Nous constatons que, malgré les efforts de Rio et de Johannesburg, nous avançons trop lentement. Le Protocole de Kyoto n'entre pas en vigueur alors que le changement climatique se produit sous nos yeux. La convention sur la biodiversité peine à s'imposer, alors que les espèces naturelles disparaissent. La place de l'homme dans la nature mérite d'être réévaluée, de façon à établir un lien plus harmonieux avec le milieu naturel, sans lequel il ne pourra survivre.
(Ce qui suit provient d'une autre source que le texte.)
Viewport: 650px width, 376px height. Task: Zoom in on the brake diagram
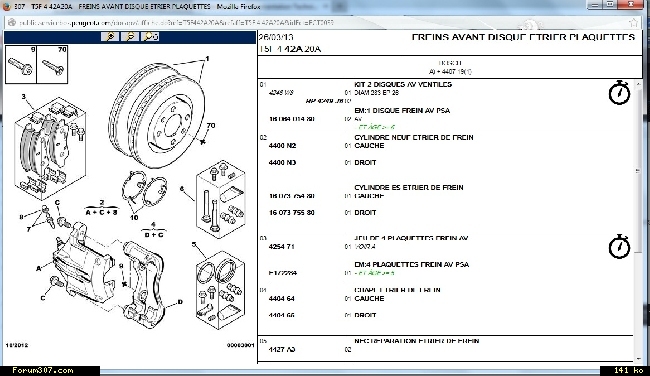(x=110, y=37)
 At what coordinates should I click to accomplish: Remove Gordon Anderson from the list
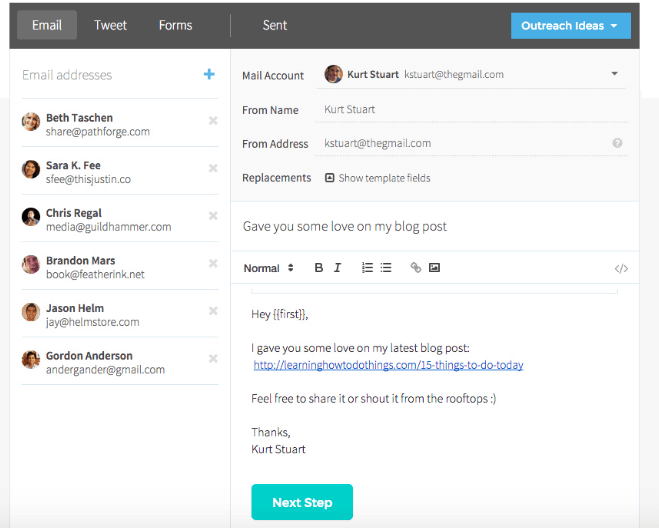[x=213, y=359]
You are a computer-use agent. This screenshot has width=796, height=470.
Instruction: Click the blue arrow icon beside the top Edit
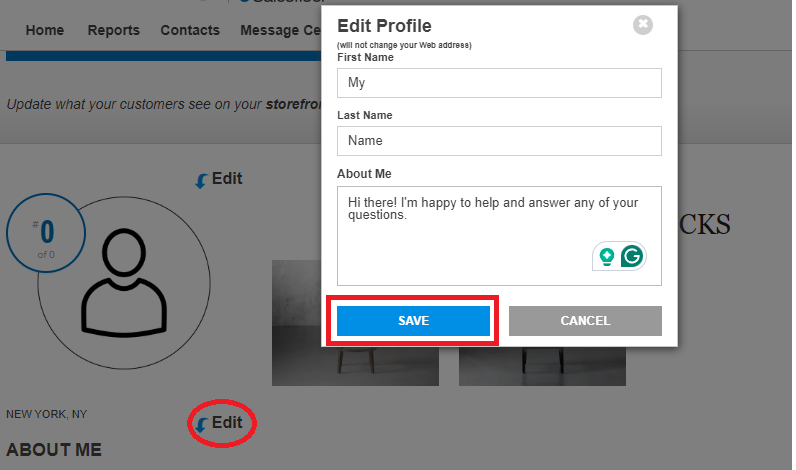pyautogui.click(x=202, y=181)
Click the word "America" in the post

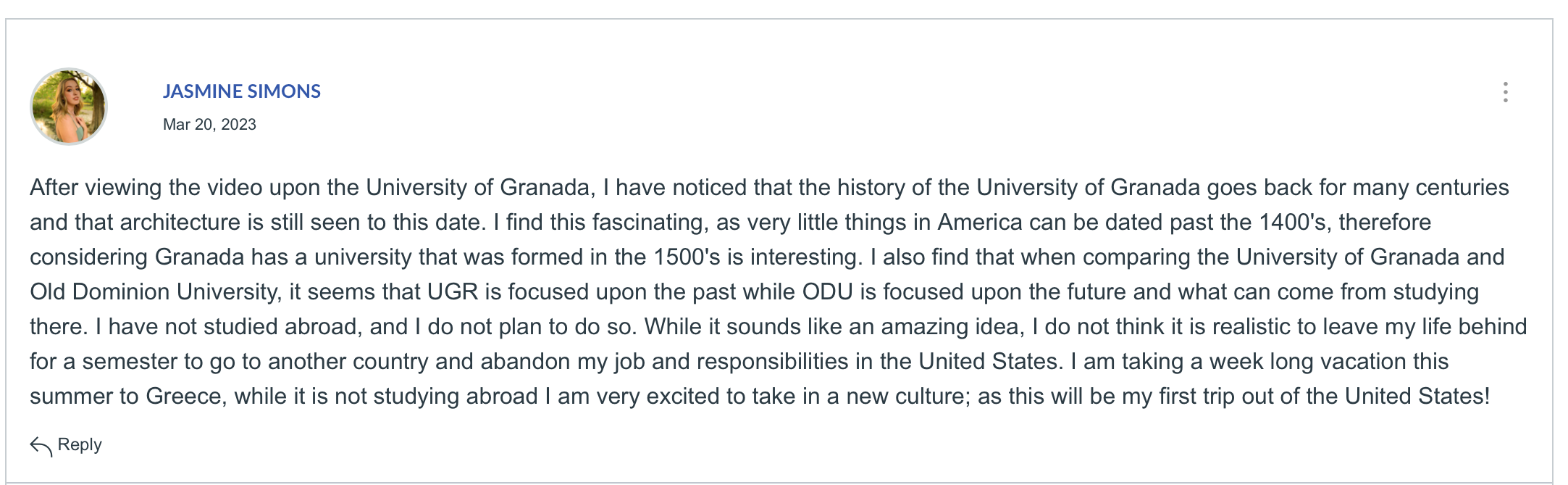point(980,223)
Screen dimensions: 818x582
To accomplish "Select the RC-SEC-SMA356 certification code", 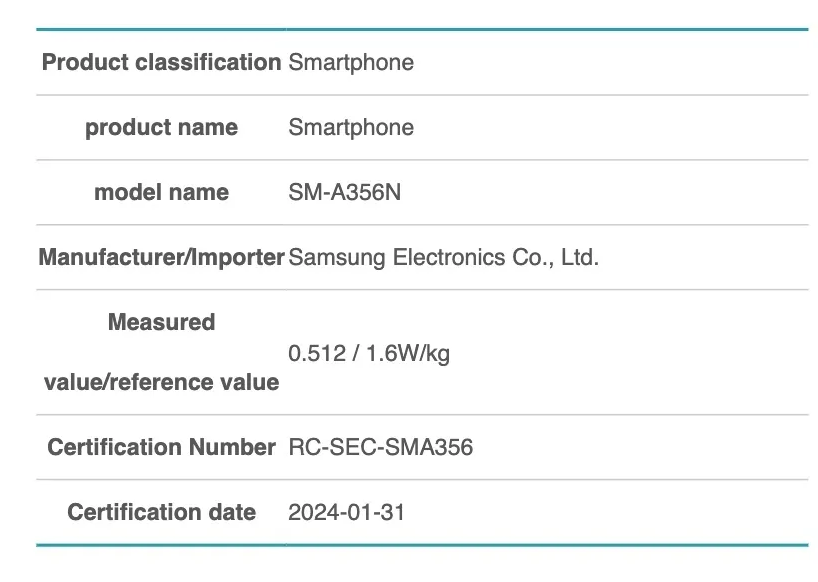I will coord(380,448).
A l'heure des OGM, du clonage, de l'eugénisme, il nous faut aussi fixer les droits et les devoirs de l'Homme à l'égard du vivant, c'est-à-dire les termes d'une bioéthique universelle.

Comment mieux faire partager ces préoccupations, associer les pays pauvres ou émergents à l'entreprise de protection de l'environnement, afin que ce défi devienne partie intégrante de leurs stratégies ? Comment convaincre les populations des pays riches de faire évoluer leurs modes de production et de consommation, d'inventer un nouveau mode de vie plus soucieux de qualité et de respect de la nature ?

A ces questions, la France a décidé de répondre pour ce qui la concerne, notamment en mettant en chantier une Charte constitutionnelle sur l'environnement et les droits des générations futures.


Tous ces sujets seront au coeur des débats du G8 à Evian. Nous avons besoin d'un immense travail conceptuel interdisciplinaire et international pour que la réflexion progresse et nous ouvre des voies nouvelles.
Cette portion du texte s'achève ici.